Problem requirements: Take the entries below and print only the lines from the one with "At what coordinates should I click to accomplish: Toggle" through the one with "Given: Focus the Search in Employee field", exactly as they stand, both ends included.
BEGIN Input data
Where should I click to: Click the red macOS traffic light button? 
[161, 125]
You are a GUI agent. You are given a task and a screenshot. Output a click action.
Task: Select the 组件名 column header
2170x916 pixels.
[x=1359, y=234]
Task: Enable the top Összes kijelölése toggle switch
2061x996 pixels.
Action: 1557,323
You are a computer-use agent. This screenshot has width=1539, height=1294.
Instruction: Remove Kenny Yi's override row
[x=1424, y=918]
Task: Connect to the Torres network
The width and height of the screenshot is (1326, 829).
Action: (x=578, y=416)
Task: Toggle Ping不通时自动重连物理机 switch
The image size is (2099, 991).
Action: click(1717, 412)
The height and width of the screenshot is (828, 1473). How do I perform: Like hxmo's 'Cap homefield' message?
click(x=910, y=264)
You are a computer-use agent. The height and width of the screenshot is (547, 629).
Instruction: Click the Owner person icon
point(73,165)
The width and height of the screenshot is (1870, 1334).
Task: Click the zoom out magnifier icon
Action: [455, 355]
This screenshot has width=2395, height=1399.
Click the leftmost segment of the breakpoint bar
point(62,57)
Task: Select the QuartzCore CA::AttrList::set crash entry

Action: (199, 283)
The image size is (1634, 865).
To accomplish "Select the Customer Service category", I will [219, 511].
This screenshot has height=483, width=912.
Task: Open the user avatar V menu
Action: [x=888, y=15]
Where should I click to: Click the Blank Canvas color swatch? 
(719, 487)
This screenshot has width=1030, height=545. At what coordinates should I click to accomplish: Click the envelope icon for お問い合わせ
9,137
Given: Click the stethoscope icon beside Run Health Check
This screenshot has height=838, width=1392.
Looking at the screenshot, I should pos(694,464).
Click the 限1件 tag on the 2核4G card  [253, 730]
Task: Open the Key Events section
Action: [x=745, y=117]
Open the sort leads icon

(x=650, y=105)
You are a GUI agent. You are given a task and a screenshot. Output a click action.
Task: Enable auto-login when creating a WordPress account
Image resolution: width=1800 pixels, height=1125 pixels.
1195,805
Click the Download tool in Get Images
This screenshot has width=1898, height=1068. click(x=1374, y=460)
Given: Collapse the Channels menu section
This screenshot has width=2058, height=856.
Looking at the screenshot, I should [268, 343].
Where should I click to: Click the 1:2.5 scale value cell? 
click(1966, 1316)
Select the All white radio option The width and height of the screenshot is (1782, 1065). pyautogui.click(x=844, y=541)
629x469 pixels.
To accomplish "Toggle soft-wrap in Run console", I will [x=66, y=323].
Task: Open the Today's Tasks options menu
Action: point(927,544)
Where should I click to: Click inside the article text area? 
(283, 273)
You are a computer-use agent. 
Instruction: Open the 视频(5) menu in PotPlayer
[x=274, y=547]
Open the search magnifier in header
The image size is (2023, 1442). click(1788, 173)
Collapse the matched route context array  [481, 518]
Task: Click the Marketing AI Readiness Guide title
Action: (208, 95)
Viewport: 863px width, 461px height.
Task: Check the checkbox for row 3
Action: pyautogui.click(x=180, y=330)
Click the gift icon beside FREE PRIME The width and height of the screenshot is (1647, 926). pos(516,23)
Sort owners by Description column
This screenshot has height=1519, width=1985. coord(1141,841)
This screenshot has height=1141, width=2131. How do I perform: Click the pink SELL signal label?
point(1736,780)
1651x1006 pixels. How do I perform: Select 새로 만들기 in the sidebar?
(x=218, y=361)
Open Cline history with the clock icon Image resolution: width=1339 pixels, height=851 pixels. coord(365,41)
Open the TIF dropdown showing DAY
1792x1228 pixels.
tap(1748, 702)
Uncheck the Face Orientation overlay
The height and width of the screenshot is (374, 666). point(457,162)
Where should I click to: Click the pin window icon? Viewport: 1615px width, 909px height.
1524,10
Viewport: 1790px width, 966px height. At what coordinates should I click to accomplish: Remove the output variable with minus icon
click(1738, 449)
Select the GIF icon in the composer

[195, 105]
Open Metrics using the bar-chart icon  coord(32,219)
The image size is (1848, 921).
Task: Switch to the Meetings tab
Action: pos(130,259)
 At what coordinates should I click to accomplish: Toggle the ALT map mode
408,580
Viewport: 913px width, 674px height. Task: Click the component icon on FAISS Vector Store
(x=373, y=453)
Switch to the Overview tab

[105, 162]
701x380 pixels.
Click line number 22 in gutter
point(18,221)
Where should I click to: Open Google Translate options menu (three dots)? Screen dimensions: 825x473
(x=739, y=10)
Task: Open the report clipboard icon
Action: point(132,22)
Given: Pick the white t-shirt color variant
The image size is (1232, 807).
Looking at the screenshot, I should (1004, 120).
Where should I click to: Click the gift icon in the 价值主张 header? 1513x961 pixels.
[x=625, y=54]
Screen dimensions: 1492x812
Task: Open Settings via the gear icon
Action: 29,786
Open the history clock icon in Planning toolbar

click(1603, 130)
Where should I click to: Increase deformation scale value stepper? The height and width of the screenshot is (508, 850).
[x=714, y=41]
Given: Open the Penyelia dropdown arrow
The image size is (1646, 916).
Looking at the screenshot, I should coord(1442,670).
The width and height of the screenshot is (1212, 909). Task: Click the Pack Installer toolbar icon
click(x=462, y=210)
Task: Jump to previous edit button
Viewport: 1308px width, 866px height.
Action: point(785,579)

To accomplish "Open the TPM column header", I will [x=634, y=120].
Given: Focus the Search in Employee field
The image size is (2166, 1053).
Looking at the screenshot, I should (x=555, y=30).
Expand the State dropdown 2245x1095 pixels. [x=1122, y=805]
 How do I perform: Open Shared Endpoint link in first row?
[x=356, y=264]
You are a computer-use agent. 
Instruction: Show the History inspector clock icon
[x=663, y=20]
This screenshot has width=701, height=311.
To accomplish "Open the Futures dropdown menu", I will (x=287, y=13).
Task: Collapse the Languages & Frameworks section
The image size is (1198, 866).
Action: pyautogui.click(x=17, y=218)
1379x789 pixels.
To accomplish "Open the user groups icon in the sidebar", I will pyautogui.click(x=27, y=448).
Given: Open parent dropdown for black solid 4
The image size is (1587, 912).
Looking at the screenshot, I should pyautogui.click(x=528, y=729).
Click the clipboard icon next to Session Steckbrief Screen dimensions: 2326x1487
END Input data
Solution below:
 At what coordinates should I click to accomplish: Toggle the ALT map mode
408,580
Viewport: 913px width, 674px height. Task: Click the component icon on FAISS Vector Store
(x=373, y=453)
Switch to the Overview tab

[105, 162]
701x380 pixels.
Click line number 22 in gutter
point(18,221)
Where should I click to: Open Google Translate options menu (three dots)? Screen dimensions: 825x473
(x=739, y=10)
Task: Open the report clipboard icon
Action: point(132,22)
Given: Pick the white t-shirt color variant
The image size is (1232, 807).
Looking at the screenshot, I should (1004, 120).
Where should I click to: Click the gift icon in the 价值主张 header? 1513x961 pixels.
[x=625, y=54]
Screen dimensions: 1492x812
Task: Open Settings via the gear icon
Action: 29,786
Open the history clock icon in Planning toolbar

click(1603, 130)
Where should I click to: Increase deformation scale value stepper? The height and width of the screenshot is (508, 850).
[x=714, y=41]
Given: Open the Penyelia dropdown arrow
The image size is (1646, 916).
Looking at the screenshot, I should coord(1442,670).
The width and height of the screenshot is (1212, 909). Task: Click the Pack Installer toolbar icon
click(x=462, y=210)
Task: Jump to previous edit button
Viewport: 1308px width, 866px height.
Action: point(785,579)

To accomplish "Open the TPM column header", I will [x=634, y=120].
Given: Focus the Search in Employee field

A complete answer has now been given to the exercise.